DigiTimes today reported that Microsoft is expected to ship a combined 3 million units of its next-generation Surface devices in the next year. The report's unnamed "upstream supply chain" sources state that Surface tablets will likely account for just over 1% of global tablet shipments in 2014.
Three million Surfaces is significantly fewer than Microsoft manufactured last year, when the company expected its tablets to truly compete with Apple's iPad and Android-based tablets in an already crowded market. Market research firm IDC, as quoted by DigiTimes, has estimated that Microsoft sold just 1.2 million of its current-generation Surface tablets during the first half of 2013. In July Microsoft showed just how badly it had overestimated its tablets' potential success, taking a $900 million charge for excess stock of Surface RT tablets.
With the tablet market only getting more crowded with newer low-priced mini-tablets in a variety of sizes, even three million might seem optimistic for Microsoft.

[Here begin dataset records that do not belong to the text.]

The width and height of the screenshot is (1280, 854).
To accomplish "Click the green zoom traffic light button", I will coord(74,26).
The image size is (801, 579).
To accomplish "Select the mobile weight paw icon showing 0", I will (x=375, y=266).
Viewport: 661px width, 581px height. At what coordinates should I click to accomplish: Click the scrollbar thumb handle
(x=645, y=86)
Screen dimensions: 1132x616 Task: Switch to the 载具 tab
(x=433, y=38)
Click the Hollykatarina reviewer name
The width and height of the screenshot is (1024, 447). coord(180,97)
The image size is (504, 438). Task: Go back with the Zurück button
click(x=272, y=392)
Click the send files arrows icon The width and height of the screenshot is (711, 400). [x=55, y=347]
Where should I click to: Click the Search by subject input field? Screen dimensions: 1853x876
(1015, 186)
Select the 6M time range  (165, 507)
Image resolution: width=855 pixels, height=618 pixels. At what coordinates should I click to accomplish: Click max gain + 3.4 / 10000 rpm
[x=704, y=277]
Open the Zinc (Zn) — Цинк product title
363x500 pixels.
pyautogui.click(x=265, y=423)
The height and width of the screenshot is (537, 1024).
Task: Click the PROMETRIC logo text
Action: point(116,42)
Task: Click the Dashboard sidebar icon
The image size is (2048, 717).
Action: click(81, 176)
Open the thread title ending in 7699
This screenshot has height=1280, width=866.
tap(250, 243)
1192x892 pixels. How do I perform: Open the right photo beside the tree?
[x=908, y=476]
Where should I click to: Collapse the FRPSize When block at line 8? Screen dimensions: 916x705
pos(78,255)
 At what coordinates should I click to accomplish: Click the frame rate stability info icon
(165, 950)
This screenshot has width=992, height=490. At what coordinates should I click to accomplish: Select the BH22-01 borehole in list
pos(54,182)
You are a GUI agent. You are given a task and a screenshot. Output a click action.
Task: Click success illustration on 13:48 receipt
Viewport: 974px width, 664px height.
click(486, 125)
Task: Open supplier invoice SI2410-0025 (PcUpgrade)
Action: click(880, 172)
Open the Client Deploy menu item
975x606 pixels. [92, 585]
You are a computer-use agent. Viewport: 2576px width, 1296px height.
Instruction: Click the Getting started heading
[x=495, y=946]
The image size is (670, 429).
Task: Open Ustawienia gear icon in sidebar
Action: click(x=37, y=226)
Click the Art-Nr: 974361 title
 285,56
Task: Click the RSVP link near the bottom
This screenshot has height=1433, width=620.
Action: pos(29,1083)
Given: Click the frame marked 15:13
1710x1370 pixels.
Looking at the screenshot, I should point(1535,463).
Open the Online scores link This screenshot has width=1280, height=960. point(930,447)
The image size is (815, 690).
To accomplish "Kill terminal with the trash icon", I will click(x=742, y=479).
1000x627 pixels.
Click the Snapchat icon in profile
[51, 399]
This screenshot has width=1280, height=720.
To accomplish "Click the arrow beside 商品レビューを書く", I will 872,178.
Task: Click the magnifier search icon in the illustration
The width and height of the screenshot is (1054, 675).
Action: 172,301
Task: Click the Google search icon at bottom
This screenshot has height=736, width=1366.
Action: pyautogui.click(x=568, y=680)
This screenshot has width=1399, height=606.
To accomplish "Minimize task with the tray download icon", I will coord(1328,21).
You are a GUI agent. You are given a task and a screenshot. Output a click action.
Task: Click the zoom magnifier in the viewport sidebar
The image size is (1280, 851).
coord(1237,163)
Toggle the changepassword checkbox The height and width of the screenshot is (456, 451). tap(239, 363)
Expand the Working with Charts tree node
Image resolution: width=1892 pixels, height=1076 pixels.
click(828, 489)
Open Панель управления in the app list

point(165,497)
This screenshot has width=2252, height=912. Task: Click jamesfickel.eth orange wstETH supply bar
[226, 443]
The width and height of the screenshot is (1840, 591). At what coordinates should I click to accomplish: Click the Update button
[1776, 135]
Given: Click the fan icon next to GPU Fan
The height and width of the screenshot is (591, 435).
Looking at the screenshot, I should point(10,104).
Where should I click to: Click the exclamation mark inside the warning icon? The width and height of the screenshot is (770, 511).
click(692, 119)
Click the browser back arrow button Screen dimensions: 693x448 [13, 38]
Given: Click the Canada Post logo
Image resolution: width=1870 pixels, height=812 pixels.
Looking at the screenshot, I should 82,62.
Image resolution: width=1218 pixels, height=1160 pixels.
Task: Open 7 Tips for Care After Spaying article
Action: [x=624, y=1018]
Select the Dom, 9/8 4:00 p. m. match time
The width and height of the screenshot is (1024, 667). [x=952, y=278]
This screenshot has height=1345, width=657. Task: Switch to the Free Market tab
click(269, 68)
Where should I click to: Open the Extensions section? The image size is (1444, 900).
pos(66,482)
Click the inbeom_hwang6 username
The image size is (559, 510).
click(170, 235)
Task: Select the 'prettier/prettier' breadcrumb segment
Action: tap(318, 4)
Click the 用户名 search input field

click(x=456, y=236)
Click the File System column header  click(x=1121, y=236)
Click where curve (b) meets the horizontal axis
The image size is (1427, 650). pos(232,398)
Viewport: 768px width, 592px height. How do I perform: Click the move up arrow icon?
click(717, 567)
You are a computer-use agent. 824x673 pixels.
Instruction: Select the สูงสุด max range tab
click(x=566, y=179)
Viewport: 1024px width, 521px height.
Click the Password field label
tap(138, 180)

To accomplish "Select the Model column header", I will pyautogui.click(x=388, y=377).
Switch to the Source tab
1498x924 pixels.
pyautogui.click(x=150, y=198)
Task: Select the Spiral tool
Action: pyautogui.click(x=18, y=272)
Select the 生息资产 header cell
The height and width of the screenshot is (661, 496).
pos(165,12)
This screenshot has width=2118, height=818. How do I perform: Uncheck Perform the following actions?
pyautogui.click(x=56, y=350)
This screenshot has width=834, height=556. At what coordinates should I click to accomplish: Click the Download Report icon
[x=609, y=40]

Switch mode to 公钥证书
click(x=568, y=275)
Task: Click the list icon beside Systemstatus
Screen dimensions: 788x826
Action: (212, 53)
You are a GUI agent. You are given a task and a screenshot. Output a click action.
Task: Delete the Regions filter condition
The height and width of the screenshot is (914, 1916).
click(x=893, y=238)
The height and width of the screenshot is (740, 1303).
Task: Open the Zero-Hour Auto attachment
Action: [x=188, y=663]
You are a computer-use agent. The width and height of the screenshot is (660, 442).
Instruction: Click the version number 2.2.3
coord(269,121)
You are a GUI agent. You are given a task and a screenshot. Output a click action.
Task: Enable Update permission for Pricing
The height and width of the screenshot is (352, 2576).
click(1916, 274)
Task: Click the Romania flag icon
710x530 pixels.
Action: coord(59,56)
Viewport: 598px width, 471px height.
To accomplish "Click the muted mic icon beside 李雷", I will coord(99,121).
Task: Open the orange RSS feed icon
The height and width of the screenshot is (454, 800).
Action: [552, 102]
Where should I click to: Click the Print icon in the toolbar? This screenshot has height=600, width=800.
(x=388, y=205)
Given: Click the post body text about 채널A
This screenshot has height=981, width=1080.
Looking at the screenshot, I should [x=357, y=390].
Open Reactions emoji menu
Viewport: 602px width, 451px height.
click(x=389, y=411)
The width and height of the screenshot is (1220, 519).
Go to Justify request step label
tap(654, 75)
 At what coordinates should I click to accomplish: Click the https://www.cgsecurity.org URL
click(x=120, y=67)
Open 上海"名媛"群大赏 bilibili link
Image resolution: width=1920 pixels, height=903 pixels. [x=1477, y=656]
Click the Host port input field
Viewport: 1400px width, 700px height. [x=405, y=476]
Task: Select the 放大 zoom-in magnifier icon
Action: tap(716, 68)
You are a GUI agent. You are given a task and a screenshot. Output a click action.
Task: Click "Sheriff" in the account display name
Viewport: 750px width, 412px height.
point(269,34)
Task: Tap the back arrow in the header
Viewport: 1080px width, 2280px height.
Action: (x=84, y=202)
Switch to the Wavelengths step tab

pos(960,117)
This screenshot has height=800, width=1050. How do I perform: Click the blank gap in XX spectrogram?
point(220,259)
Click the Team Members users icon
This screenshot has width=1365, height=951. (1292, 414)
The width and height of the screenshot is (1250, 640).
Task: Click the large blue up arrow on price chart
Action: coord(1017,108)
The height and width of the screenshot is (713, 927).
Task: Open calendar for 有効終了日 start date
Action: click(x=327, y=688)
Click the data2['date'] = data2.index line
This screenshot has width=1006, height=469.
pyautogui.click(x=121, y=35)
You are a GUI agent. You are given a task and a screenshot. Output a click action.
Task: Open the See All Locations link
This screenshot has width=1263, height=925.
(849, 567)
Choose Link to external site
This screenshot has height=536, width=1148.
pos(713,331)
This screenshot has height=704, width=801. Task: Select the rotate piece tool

The high price of the Surface Pro 2 ($899) makes it a particularly hard sell for consumers shopping for tablets. Though the tablet market is still expected to beat out sales of traditional PCs this holiday season, there are signs that the tablet market's explosive growth is already slowing. With western markets on the cusp of saturation, the emerging markets where analysts predict strong growth in the coming years are not the same markets where relatively expensive Surfaces are likely to sell.